Prior investigations of upper cervical ligamentous injury have largely focused on non-dynamic imaging of morphological changes in the upper cervical ligaments, with particular focus on the alar and transverse ligaments, with the head in a neutral position [
11,
12]. The degree of association between such imaging findings and patient outcomes, if any, is uncertain, however [
13]. Dynamic CT evaluations of the upper cervical spine have been described in the evaluation of instability secondary to rheumatoid arthritis or healing odontoid fractures, but few describe the technique for the evaluation of ligamentous integrity following traumatic injury [
14,
15]. In one such study, authors used CT scanning to quantify rotational instability in 47 patients with chronic symptoms after whiplash trauma, in comparison with 26 uninjured controls, by quantifying the relative segmental rotation at each level versus total cervical rotation [
16]. The authors found excessive rotation at C0-C1 in the injured group, but not at C1-2. In contrast with the present study, however, no prior research has evaluated residual overlap at C1-2 in an injured population.

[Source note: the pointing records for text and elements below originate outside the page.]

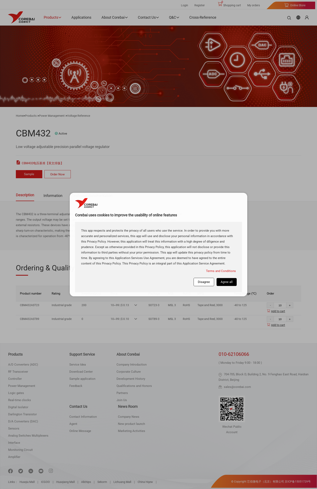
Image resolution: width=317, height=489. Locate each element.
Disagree (204, 282)
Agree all (227, 282)
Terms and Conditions (221, 271)
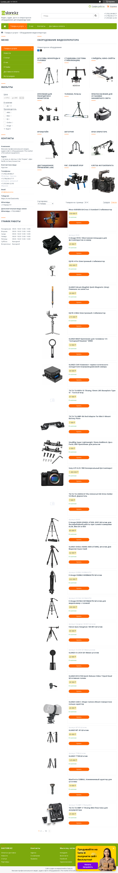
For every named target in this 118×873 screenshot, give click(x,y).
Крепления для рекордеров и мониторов (45, 96)
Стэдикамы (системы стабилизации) (75, 59)
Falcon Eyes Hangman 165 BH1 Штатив (85, 627)
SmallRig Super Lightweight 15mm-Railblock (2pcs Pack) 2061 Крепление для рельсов (90, 443)
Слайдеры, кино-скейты (103, 58)
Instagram (63, 853)
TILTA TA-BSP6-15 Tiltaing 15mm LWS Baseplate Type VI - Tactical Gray (92, 391)
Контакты (41, 26)
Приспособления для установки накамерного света (102, 96)
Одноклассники (66, 862)
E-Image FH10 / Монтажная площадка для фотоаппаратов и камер (88, 239)
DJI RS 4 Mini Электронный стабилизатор (87, 313)
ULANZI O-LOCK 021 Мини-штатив (84, 653)
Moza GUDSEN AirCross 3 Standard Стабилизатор (90, 210)
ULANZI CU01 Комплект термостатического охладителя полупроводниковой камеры (88, 366)
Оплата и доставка (8, 853)
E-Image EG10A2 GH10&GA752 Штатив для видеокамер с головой (87, 602)
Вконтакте (64, 856)
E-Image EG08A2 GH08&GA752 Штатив (85, 575)
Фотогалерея (9, 76)
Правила (34, 859)
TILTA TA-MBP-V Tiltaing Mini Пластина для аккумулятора (88, 809)
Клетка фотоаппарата (102, 166)
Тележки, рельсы (73, 94)
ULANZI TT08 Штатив (78, 756)
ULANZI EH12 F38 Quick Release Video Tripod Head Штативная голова (90, 677)
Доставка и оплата (57, 26)
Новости (7, 53)
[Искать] (95, 15)
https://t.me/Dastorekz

There are several potential weaknesses of the present investigation which prompts caution in interpreting the results: the foremost is that the A-ART evaluation was performed by two examiners with substantial experience with the test, and thus, the reliability of the test when performed by other clinicians cannot be established with these results. Further, there are no established norms for the amount of palpable rotational movement between C1 and C2 that would fall into the negative (Grade 0–1) versus positive (Grade 2–3) A-ART result, and the ~5 mm threshold described for the test is an unmeasured approximation. Additionally, the average and range of values for the residual facet overlap evaluation in healthy adults was only found in a single prior publication; thus the technique is relatively novel and has not been validated on a more diverse population. The results of the present study are the first to describe residual facet overlap in a symptomatic population with a history of traumatic injury, however.
For patients with rotational instability at C1-2, therapeutic options are minimal, and results uncertain. Some, but not all of the patients in the current study had positive results from rehabilitation and physical therapy modalities. For patients with refractory symptoms, surgical fusion of C1-C2 is a viable option, although outcomes and complication rates are not well established.
We cautiously interpret these results to suggest that the atlas-axis rotational test (A-ART) is a potentially useful physical examination tool for identifying the pathological source of persisting cervicocranial symptoms consistent with upper cervical rotational instability. As such, the test offers potential benefits in the medicolegal investigation of the pain generator in patients with persisting unexplained upper cervicocranial symptoms after whiplash trauma, in that the patients most likely to have objective imaging evidence of rotational instability at C1-2 can be identified with greater accuracy, thus providing legally admissible proof of the location and extent of injury. Further investigation is warranted to evaluate the practicality and diagnostic accuracy of the A-ART in larger patient populations.